A New Look at Shariah Law
Frank Viviano

A central tenet of Islam is the conviction that the Koran, the Muslim book of revelation, is God’s final and direct word to humankind, as related to the Prophet Mohammed in 610 A.D. in what is now Saudi Arabia.

But the Koran is not the sole compendium of Islamic values. It is in an epochal project involving a second Islamic text, known as the “Hadith,” that Turkey’s bold reform movement may pave its most fruitful ground.

The Hadith is a digest of the conversations and deeds of Mohammed after the revelations of the Koran. It is the chief source of rules that inform Muslim life, including customs, social mores, dress codes and an estimated 90 percent of Shariah law.


For the past nine years, 80 eminent historians and theologians commissioned by Turkey’s Department of Religious Affairs have been working on a 21st-century revision of the Hadith. It is scheduled for publication by the end of 2011.


“We want to bring out the positive side of Islam — that promotes personal honor, human rights, justice, morality, women's rights, respect for the other,” Professor Mehmet Gormez, vice-president of religious affairs and senior Hadith lecturer at Ankara University, recently told The Times of London.


The revision would eliminate such medieval aphorisms as, "the best of women are those who are like sheep," and “Your prayer will be invalid if a donkey, black dog or a woman passes in front of you."


Instead, it will emphasize other passages, often of pointed significance to the contemporary scene. "Religion is very easy and whoever overburdens himself in his religion will not be able to continue in that way. So you should not be extremists,” Mohammed cautions his followers in a key Hadith.


"God does not judge you according to your bodies and appearances,” the Prophet says, in a conversation that seems aimed straight across the centuries at controversies over matters of dress and sexuality in Saudi Arabia, Iran and Afghanistan. “He looks into your hearts and observes your deeds."


Turkey’s religious authorities have also subsidized advanced theological training for 450 women, appointing them as senior imams (“vaizes”) empowered to explain the “original spirit of Islam” in rural communities.


“A revolution is taking place here,” according to Taha Akyol, a Turkish political commentator.

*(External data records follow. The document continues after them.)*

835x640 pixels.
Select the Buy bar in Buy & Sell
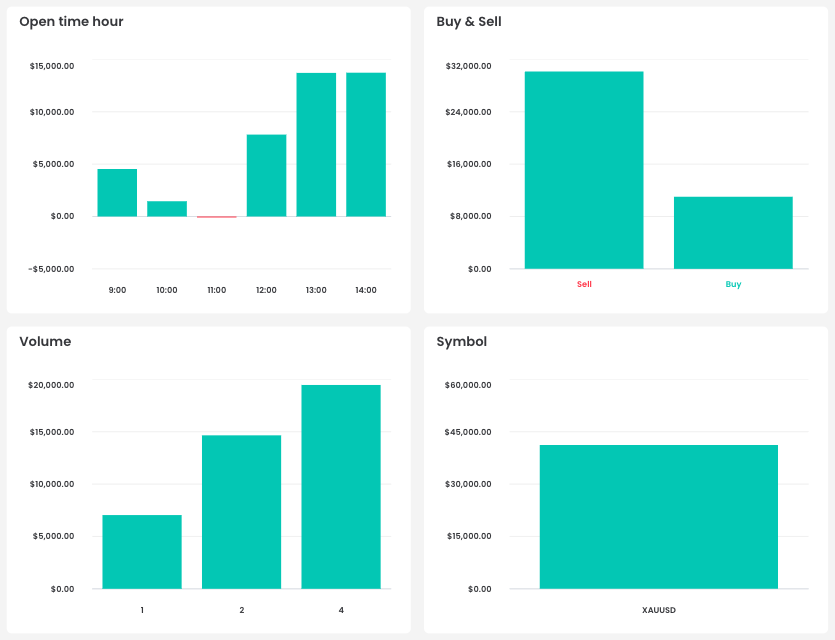(733, 230)
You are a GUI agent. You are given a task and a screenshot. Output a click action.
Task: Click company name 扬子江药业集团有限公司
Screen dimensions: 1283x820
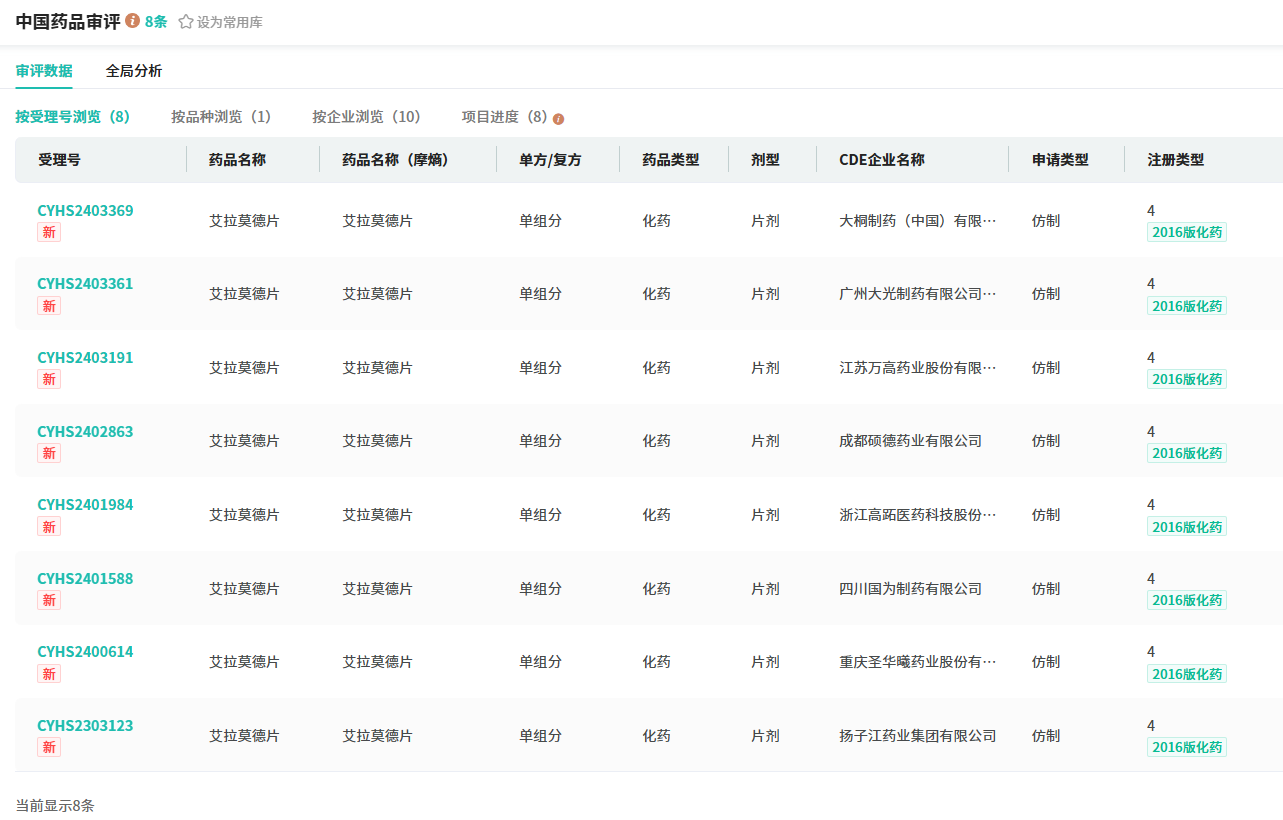click(917, 736)
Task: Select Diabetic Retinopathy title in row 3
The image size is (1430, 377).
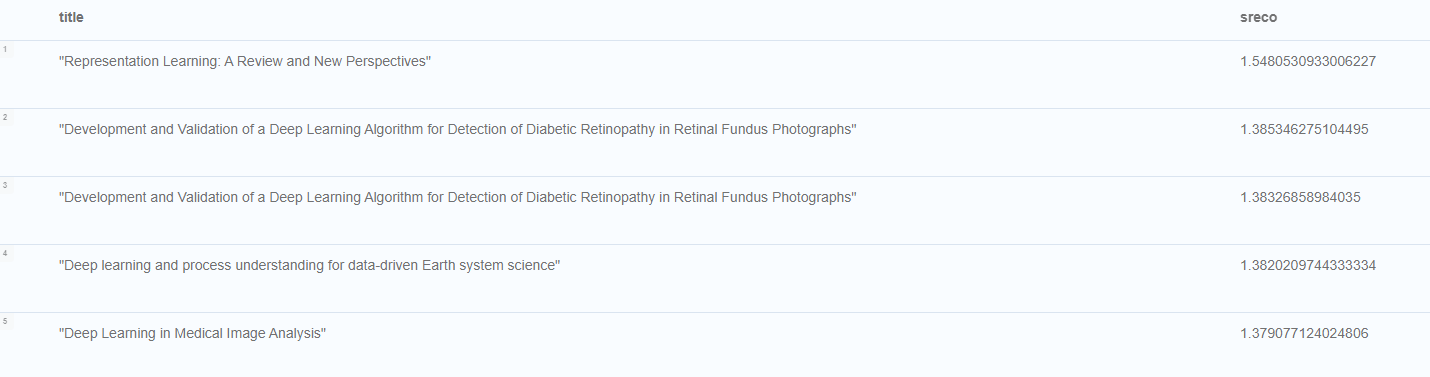Action: (458, 198)
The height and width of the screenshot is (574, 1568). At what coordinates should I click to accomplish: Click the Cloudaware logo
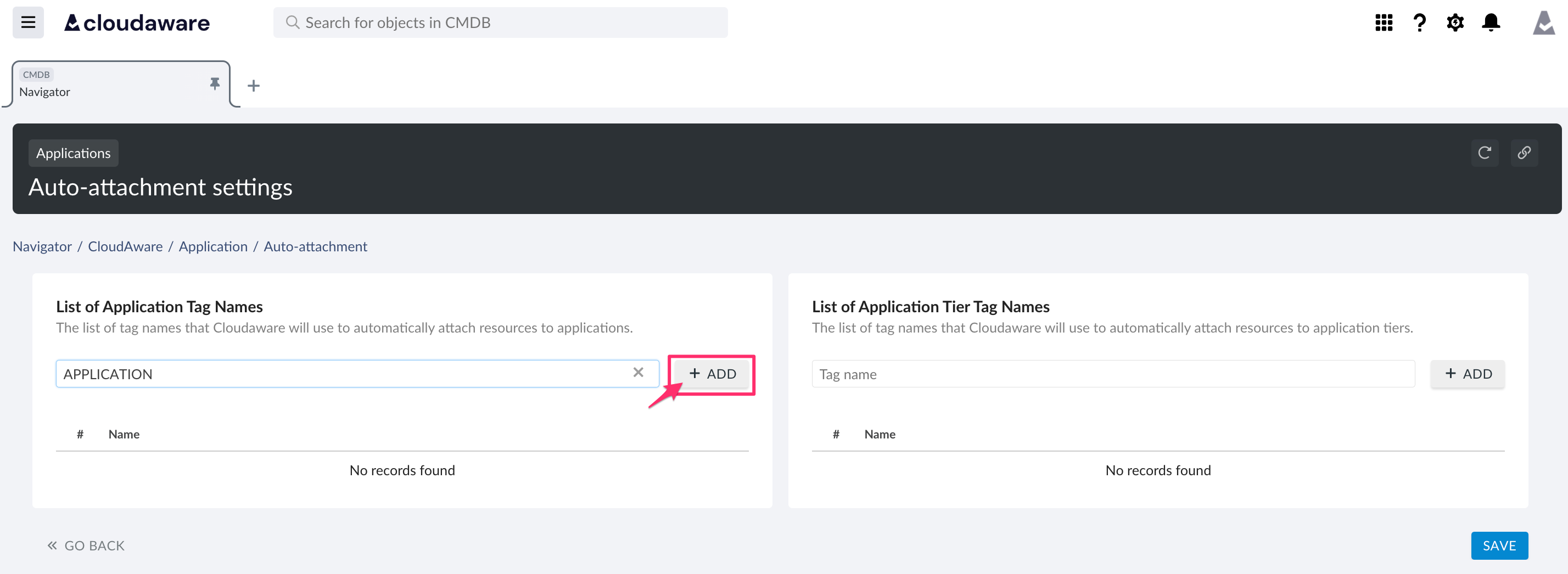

Nationwide, the economy was mired in triple-digit inflation and soaring joblessness, with a GDP of less than $116 billion, under $2,000 per person. Turkey in the 1990s epitomized a devastating crisis among Muslim-majority nations - a desperate spiral of poverty, violence and authoritarian rule.

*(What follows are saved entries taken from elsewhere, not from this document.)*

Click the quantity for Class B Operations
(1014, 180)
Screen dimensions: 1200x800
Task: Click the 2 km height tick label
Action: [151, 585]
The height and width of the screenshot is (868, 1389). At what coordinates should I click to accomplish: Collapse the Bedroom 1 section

Today, a decade after the September 11 terrorist attacks that turned much of the Islamic world into a chaotic battleground, Turkey has emerged as Islam’s most prominent icon of hope.


In 2011, it boasts the world’s 15th largest GDP, measuring $1.2 trillion - nearly $15,000 per person and rising by $125 billion annually. The Turkish economy now ranks ahead of such highly-developed nations as Australia and the Netherlands, and oil-giant Saudi Arabia. With a current growth rate of 11 percent, outstripping China’s and defying the effects of a global recession, it could surpass G-8 member Canada in the next few years.

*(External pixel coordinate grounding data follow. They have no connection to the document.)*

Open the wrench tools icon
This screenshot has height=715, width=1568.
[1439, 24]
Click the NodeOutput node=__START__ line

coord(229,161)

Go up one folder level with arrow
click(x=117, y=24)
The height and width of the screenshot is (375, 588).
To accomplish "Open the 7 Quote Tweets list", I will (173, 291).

More than 99 percent of Turkey’s 74 million citizens are Muslim.


Gaziantep, when I returned there on another assignment in 2010, had transformed itself into a city of manicured parks, architecturally stunning museums, carefully restored 10th century neighborhoods and 21st century shopping malls. High-rise residential suburbs had sprung from empty fields where army tanks were once marshaled. On a per capita basis, this city of 1.3 million is now the number one exporter and importer in the country.

The chief architect of Turkey’s miracle is the Justice and Development Party - popularly known by its Turkish initials, “AK” - an Islamic political group that took power in a landslide 2002 election.


Over the following decade, under Prime Minister Recep Tayyip Erdogan, the new government dramatically reformed the bureaucracy-ridden Turkish economy, setting off an unprecedented boom in business starts, jobs and exports. Ten years ago, notes Bloomberg analyst Ben Holland, Turkey struggled under a debt load that dwarfed Greece's on the eve of the global financial crisis in 2009. By 2010 Turkey's debt was down to 46 percent of GDP, compared with 143 percent percent for Greece.


Turkey in 2011 is the thriving proof that a Muslim majority, democracy and economic modernization are compatible - the new model that, in the eyes of many, political Islam has been waiting for.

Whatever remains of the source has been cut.